Richardson, it should be pointed out, is a self-appointed point person for defending the ruling elite's status quo. She is less historian than Democratic Party apologist - always read to find some past event to explain why a Democratic president ordering domestic surveillance is a Good Thing, but then worrying that the Republican president-elect may do the exact same thing only this time It Will Be Different.

This is a perspective President Obama shares. It is not that the nation has lost lost its "shared story" that worries him - it's that the American people had the temerity to choose not-Democrats to run the country the next two years.

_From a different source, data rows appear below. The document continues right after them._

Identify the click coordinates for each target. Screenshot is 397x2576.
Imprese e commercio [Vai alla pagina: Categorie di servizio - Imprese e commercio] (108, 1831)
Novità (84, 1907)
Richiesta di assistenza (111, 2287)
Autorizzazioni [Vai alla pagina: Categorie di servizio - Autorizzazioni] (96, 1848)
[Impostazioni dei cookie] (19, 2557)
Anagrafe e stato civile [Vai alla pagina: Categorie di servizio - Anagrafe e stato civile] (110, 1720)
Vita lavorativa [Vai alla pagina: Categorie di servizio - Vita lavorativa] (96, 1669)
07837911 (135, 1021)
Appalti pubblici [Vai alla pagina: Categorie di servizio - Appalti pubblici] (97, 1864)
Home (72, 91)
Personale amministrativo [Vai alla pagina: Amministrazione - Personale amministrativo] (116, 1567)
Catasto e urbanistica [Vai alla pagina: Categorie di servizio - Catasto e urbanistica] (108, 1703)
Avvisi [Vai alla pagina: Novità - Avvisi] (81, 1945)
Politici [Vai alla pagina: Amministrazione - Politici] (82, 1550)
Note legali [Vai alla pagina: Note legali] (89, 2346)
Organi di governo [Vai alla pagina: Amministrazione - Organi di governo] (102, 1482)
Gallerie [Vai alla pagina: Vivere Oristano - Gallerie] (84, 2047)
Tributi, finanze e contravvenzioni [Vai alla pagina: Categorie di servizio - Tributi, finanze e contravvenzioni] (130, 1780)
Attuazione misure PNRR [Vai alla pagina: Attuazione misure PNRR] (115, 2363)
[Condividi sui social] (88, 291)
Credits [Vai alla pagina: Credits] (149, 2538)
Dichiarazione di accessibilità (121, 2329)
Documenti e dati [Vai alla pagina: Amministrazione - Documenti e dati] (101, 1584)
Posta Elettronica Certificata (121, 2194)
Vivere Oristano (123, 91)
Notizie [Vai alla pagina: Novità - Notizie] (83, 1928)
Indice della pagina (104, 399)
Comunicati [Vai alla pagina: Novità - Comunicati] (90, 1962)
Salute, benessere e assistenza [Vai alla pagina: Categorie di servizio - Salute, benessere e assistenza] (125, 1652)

When Richardson speaks of "democracy," if we believe all else that she writes, what she really is speaking of is not representative governance at all. The model of "democracy" that Richardson, Obama, the Washington Post, New York Times, etc., dream of is a system where an entrenched ruling class is given an imprimatur of legitimacy by token elections in which the influence and participation of the working classes is kept to the bare minimum needed to protect that thin veneer of legitimacy. This utopian view of an enlightened elite class ruling over the savages is what's leading to a certain wistful take on the long-overdue ouster of the Assad dictatorship in Syria by working-class Islamist militias this week. We're seeing headlines in the legacy media along the lines of, "Sure Assad did some bad things, but what has his overthrow unleashed?" The similarities between the media's coverage of the Assad overthrow and the Trump election are frankly a bit creepy.

Our truly shared national story is the one you describe - original sin giving way to an ever more perfect union, the first nation founded on an ideal rather than shared DNA, a national story of continual redemption and renewal.

The abandonment of the Democratic Party by Hispanic and African-American voters is particularly galling to establishment types like Richardson who still see emancipation as a gift from the good whites, and not as an act of self-liberation.